The appellant rests her appeal upon the case of Clarke v. Cobb, 121 Cal. 595, 54 P. 74, and section 707 of the Code of Civil Procedure, which provides, in part, that the purchaser, from the time of sale, is entitled to receive from the tenant in possession, the rents of the property sold, or the value of the use and occupation thereof.
In the case at bar the record shows that the Bank of Italy National Trust & Savings Association had a chattel mortgage upon the crops grown upon the premises during the year 1930, executed in all particulars in accordance with the requirements of section 2955 of the Civil Code and the subsequent sections of the Code relating thereto. An examination of the case of Clarke v. Cobb reveals that the court actually held in that case (quoting from the syllabus): "That a certificate of sale of land, issued by a sheriff, does not pass any interest in the crops grown upon the land and ripened and harvested during the period of redemption." The facts in this case show that the crop involved was sown, ripened, and harvested before the period of redemption had expired and before the appellant had received a deed to the mortgaged premises.

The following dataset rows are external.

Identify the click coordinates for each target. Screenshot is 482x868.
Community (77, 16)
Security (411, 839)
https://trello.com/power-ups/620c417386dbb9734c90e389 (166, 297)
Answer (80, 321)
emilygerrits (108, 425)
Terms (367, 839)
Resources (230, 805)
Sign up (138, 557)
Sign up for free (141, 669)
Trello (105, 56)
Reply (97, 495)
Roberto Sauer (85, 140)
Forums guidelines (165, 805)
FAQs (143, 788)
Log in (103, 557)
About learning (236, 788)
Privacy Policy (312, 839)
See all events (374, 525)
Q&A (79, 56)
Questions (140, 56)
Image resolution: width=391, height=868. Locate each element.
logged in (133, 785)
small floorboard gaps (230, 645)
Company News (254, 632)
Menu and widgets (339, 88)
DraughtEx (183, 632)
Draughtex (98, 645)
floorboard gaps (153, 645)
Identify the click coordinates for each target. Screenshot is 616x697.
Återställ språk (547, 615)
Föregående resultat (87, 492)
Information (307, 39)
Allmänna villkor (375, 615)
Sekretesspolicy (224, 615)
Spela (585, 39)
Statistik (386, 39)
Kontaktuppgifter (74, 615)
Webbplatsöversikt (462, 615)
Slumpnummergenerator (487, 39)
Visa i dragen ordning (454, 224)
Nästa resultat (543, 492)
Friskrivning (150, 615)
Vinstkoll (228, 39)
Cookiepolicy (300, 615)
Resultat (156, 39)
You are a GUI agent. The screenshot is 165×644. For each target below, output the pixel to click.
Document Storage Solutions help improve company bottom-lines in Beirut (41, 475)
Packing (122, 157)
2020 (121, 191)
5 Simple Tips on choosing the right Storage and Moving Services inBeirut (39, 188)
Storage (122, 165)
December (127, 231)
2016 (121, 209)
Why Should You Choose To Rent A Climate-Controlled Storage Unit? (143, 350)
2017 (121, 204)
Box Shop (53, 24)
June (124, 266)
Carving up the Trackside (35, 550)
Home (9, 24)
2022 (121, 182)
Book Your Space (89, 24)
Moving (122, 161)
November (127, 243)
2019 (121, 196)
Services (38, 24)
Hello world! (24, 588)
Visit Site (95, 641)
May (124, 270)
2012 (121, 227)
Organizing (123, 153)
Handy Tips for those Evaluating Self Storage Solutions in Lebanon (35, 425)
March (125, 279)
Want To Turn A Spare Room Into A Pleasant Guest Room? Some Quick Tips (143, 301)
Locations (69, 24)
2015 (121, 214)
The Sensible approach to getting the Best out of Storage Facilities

This court, in a well-considered opinion written by Mr. Justice Pro Tempore Bartlett, in the case of First National Bank of Lindsay v. Garner, 91 Cal.App. 176, 266 P. 849, where the facts were exactly similar as to a mortgage upon real property and a chattel mortgage given subsequently upon citrus fruits, held as follows: "A subsequent mortgage given on all citrus fruit grown on mortgaged lands, as authorized by section 2955 of the Civil Code * * * is prior to the mortgage on the lands, and in an action to foreclose the latter mortgage the decree of foreclosure should have provided that a sale thereunder should be subject to the crop mortgagee’s right to take and hold all such crops at any time before the redemption period."
In Cowdery v. London, etc., Bank, 139 Cal. 298, 73 P. 196, 199, 96 Am. St. Rep. 115, a like question was considered as that involved here, and the court said: "A distinction is made in this state between the rents and profits, as such, and the corpus of the growing crops, it being held that the statutory mode of mortgaging crops as chattels is exclusive, and that a clause mortgaging the rents, issues, and profits, in a mortgage not executed in the form prescribed for chattel mortgages, is ineffectual to give the mortgagee any lien on or right to the growing crops, even after the appointment of a receiver, as against third persons who are in the position of purchasers for value, with or without notice." It was there held that the crop mortgage was prior in point of legal right, though subsequent in time of execution. To the same effect is the case of Locke v. Klunker, 123 Cal. 231, 55 P. 993.
In view of these decisions, which seem to us to settle the law in this state, the judgment of the trial court must be affirmed, and it is so ordered.
I concur: R. L. THOMPSON, J.
Presiding Justice PRESTON, deeming himself disqualified, did not participate in the foregoing opinion.